Entries drawn from a collection

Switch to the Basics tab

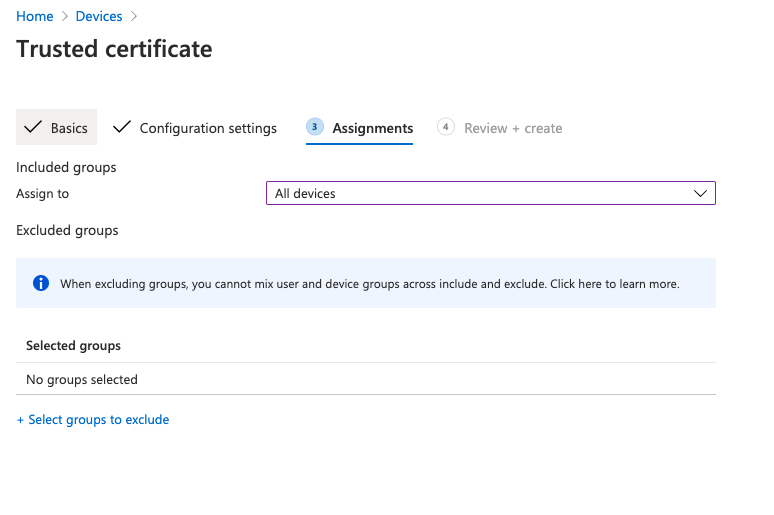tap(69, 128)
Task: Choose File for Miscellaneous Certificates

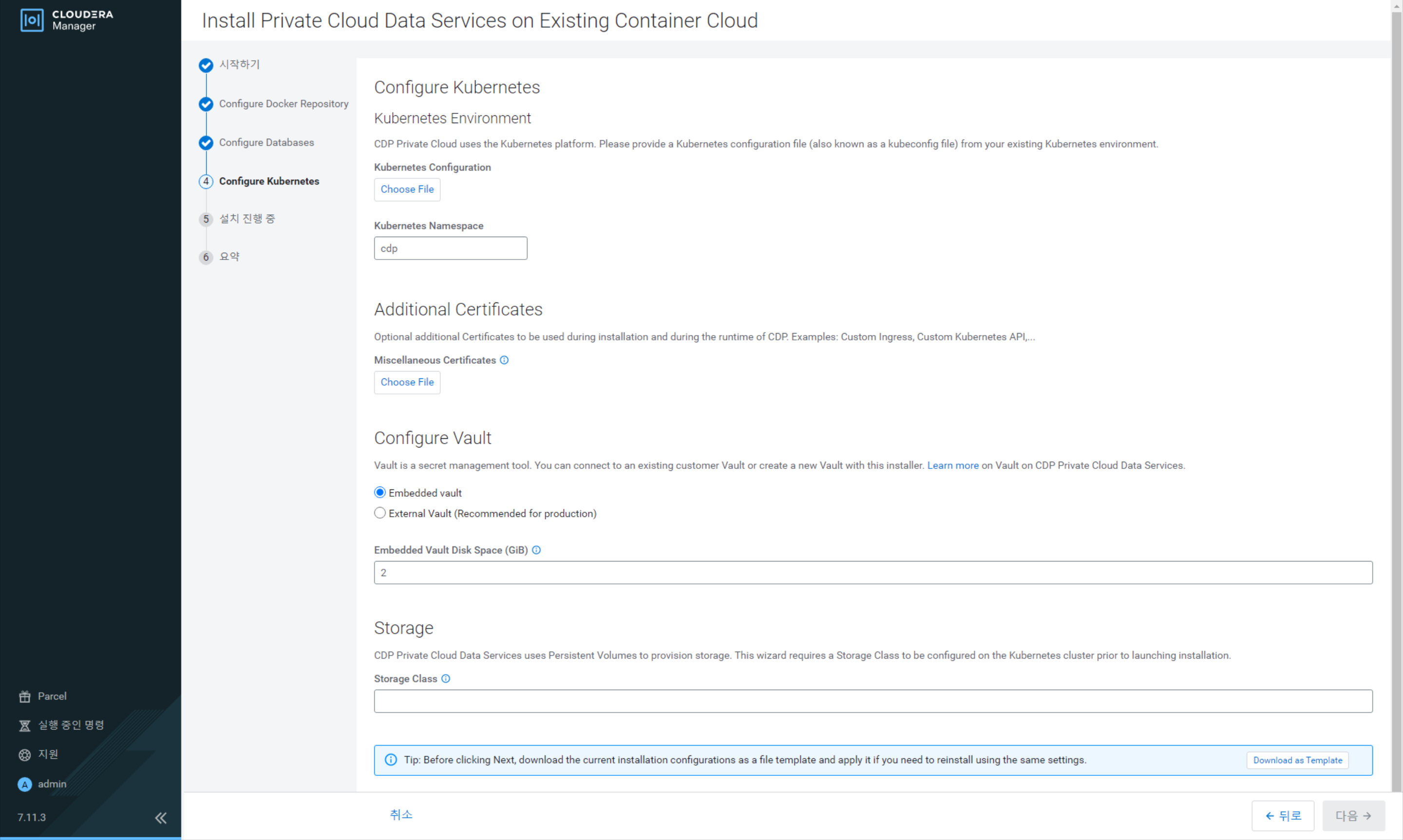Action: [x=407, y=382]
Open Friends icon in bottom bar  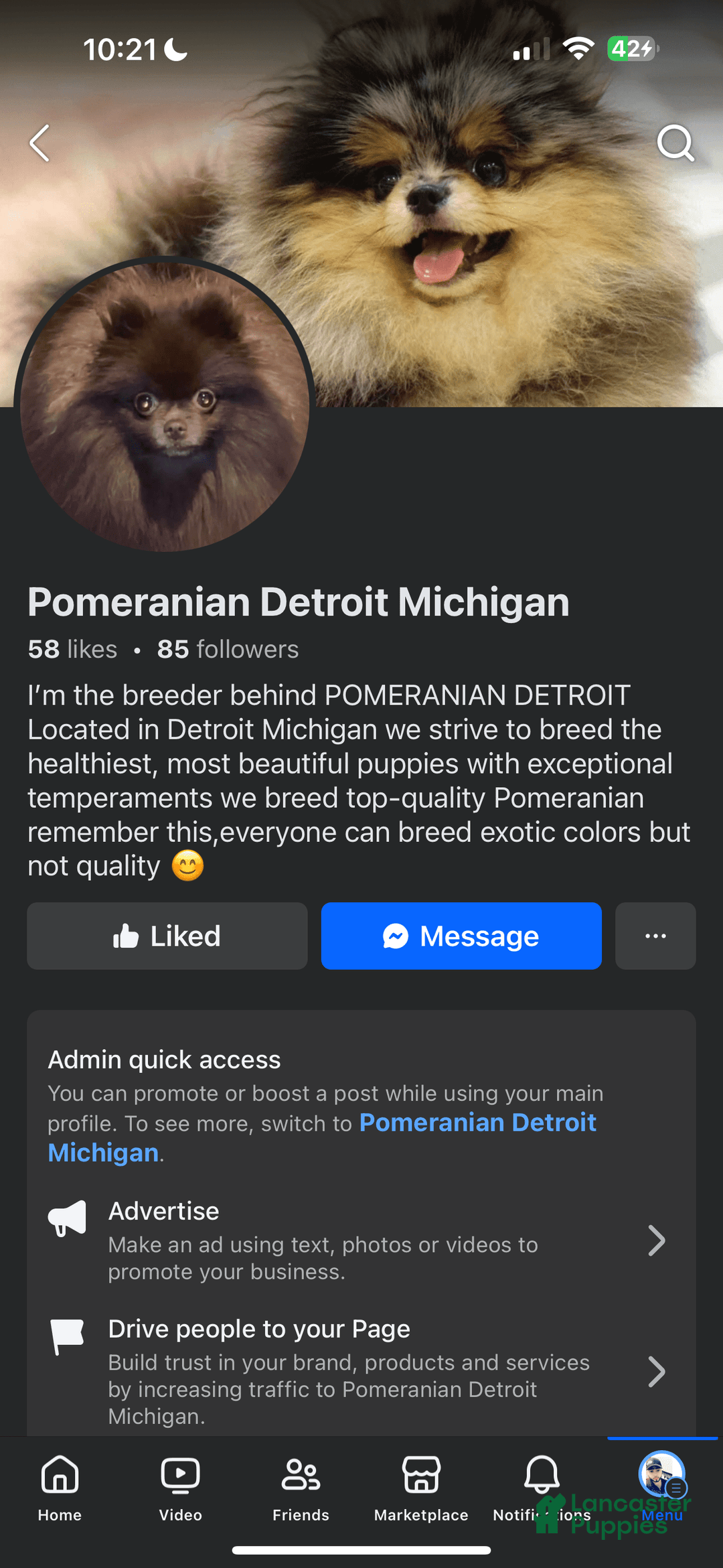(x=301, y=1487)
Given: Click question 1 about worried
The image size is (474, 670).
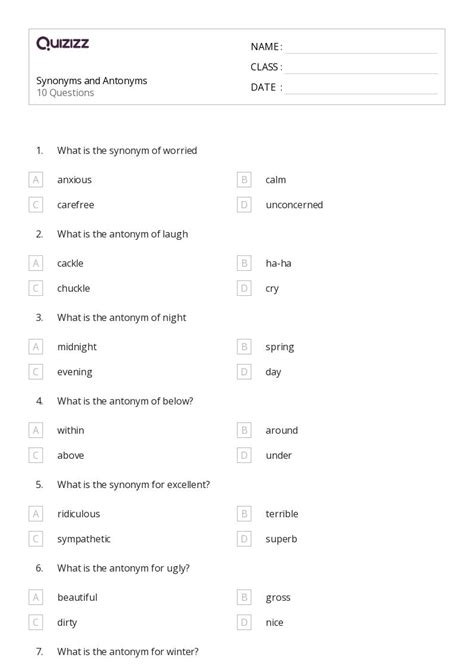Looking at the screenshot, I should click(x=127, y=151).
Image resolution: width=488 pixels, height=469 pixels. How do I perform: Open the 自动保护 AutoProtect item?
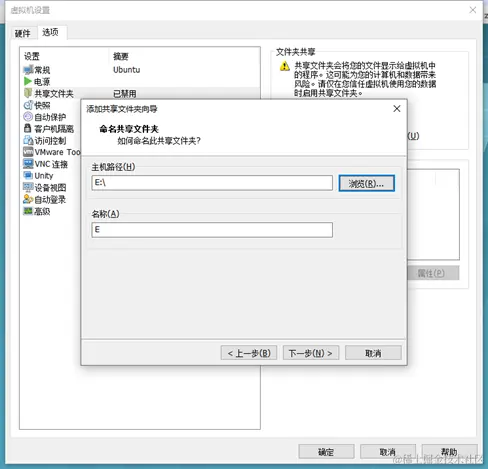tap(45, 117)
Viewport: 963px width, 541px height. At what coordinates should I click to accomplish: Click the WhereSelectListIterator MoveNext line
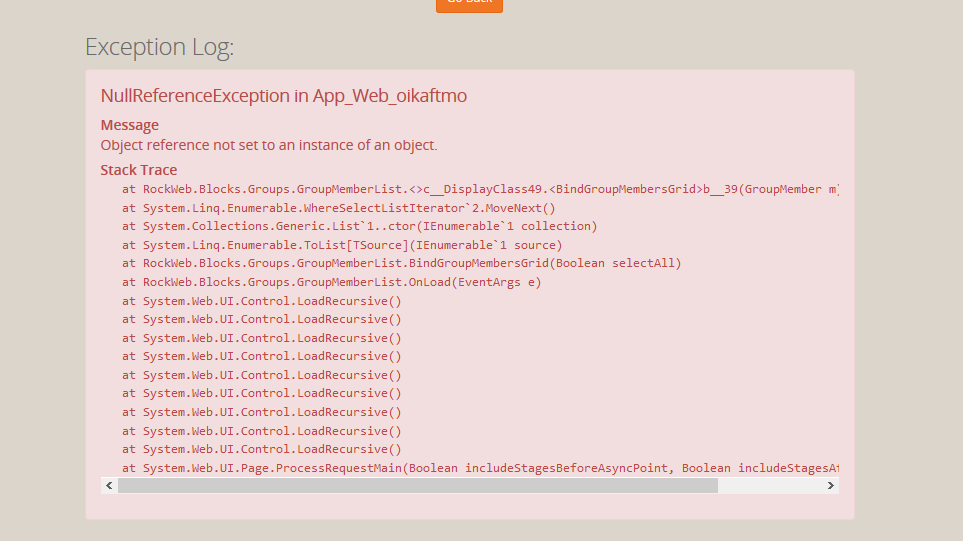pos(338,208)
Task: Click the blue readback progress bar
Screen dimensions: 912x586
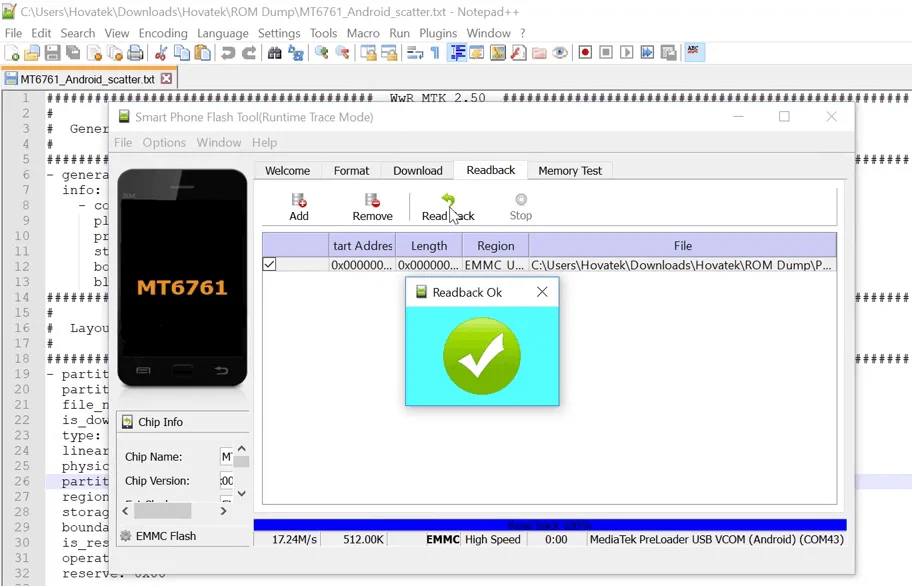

▶ [Work to do]:
Copy the listing word for word, starting at the line that contains "Image resolution: width=488" and going through the end of the listing. Omit the pictures from your copy.

▶ [Correct output]:
Image resolution: width=488 pixels, height=469 pixels. How do I perform: Open the 自动保护 AutoProtect item?
tap(45, 117)
Viewport: 963px width, 541px height. At what coordinates should I click to accomplish: Click the WhereSelectListIterator MoveNext line
pos(338,208)
Task: Click the blue readback progress bar
Screen dimensions: 912x586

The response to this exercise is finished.